Introduction: Animal studies suggest that up to 80% of intracellular T(3) in the brain is derived from circulating T(4) by local deiodination. We hypothesized that in patients on T(4) common variants in the deiodinase genes might influence baseline psychological well-being and any improvement on combined T(4)/T(3) without necessarily affecting serum thyroid hormone levels.
Methods: We analyzed common variants in the three deiodinase genes vs. baseline psychological morbidity and response to T(4)/T(3) in 552 subjects on T(4) from the Weston Area T(4) T(3) Study (WATTS). Primary outcome was improvement in psychological well-being assessed by the General Health Questionnaire 12 (GHQ-12).

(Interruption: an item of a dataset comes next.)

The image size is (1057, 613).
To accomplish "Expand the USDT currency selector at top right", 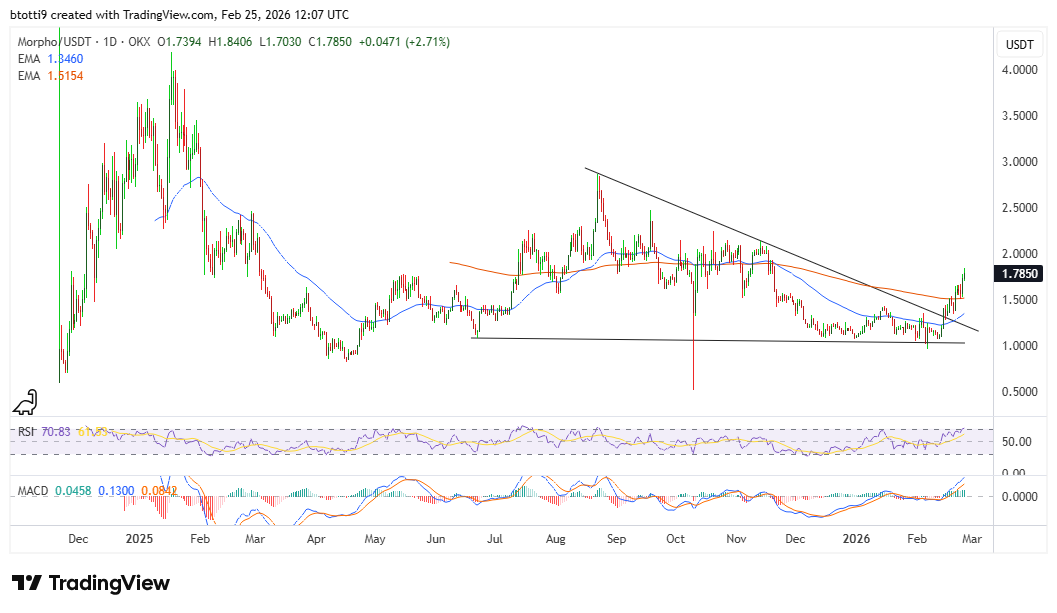I will [x=1019, y=44].
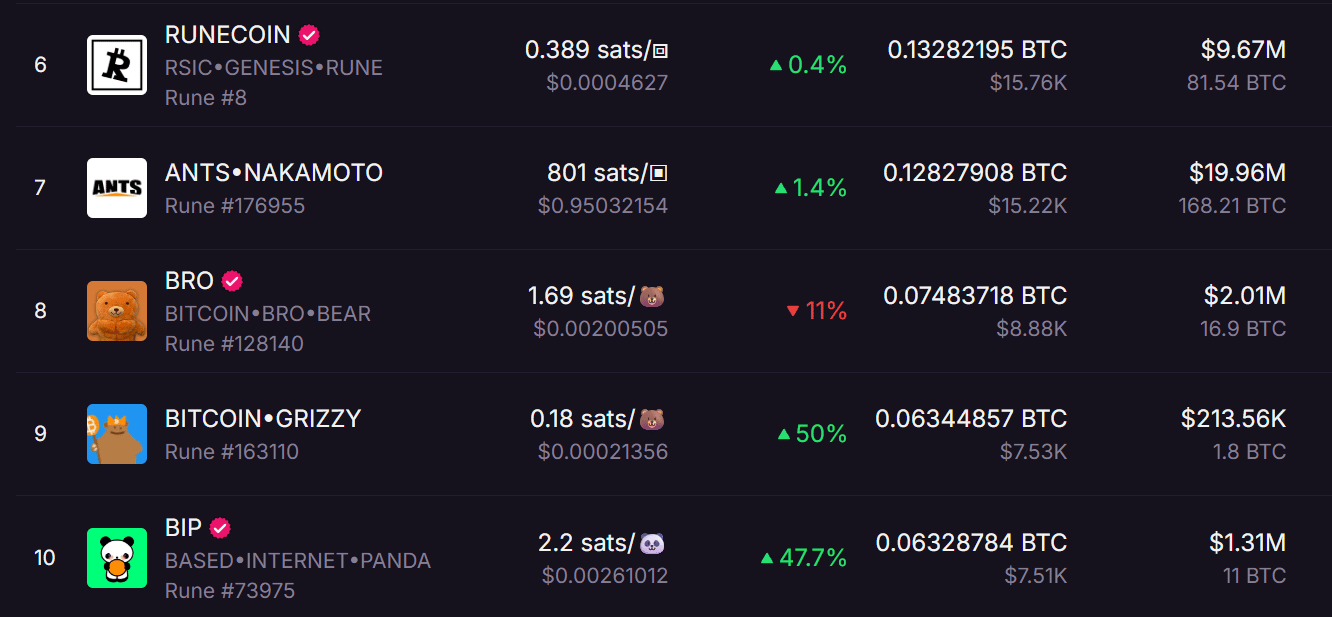Open the BITCOIN•GRIZZY avatar image
1332x617 pixels.
point(116,434)
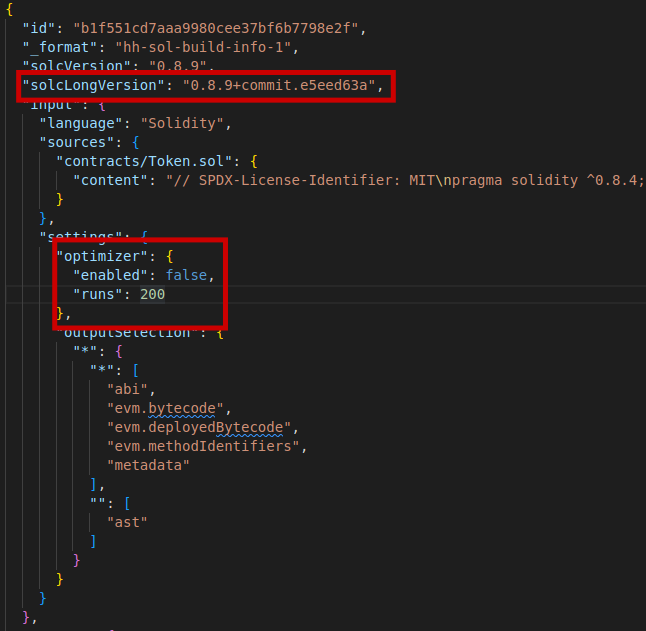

Results: The rarer CC genotype of the rs225014 polymorphism in the deiodinase 2 gene (DIO2) was present in 16% of the study population and was associated with worse baseline GHQ scores in patients on T(4) (CC vs. TT genotype: 14.1 vs. 12.8, P = 0.03). In addition, this genotype showed greater improvement on T(4)/T(3) therapy compared with T(4) only by 2.3 GHQ points at 3 months and 1.4 at 12 months (P = 0.03 for repeated measures ANOVA). This polymorphism had no impact on circulating thyroid hormone levels.
Conclusions: Our results require replication but suggest that commonly inherited variation in the DIO2 gene is associated both with impaired baseline psychological well-being on T(4) and enhanced response to combination T(4)/T(3) therapy, but did not affect serum thyroid hormone levels.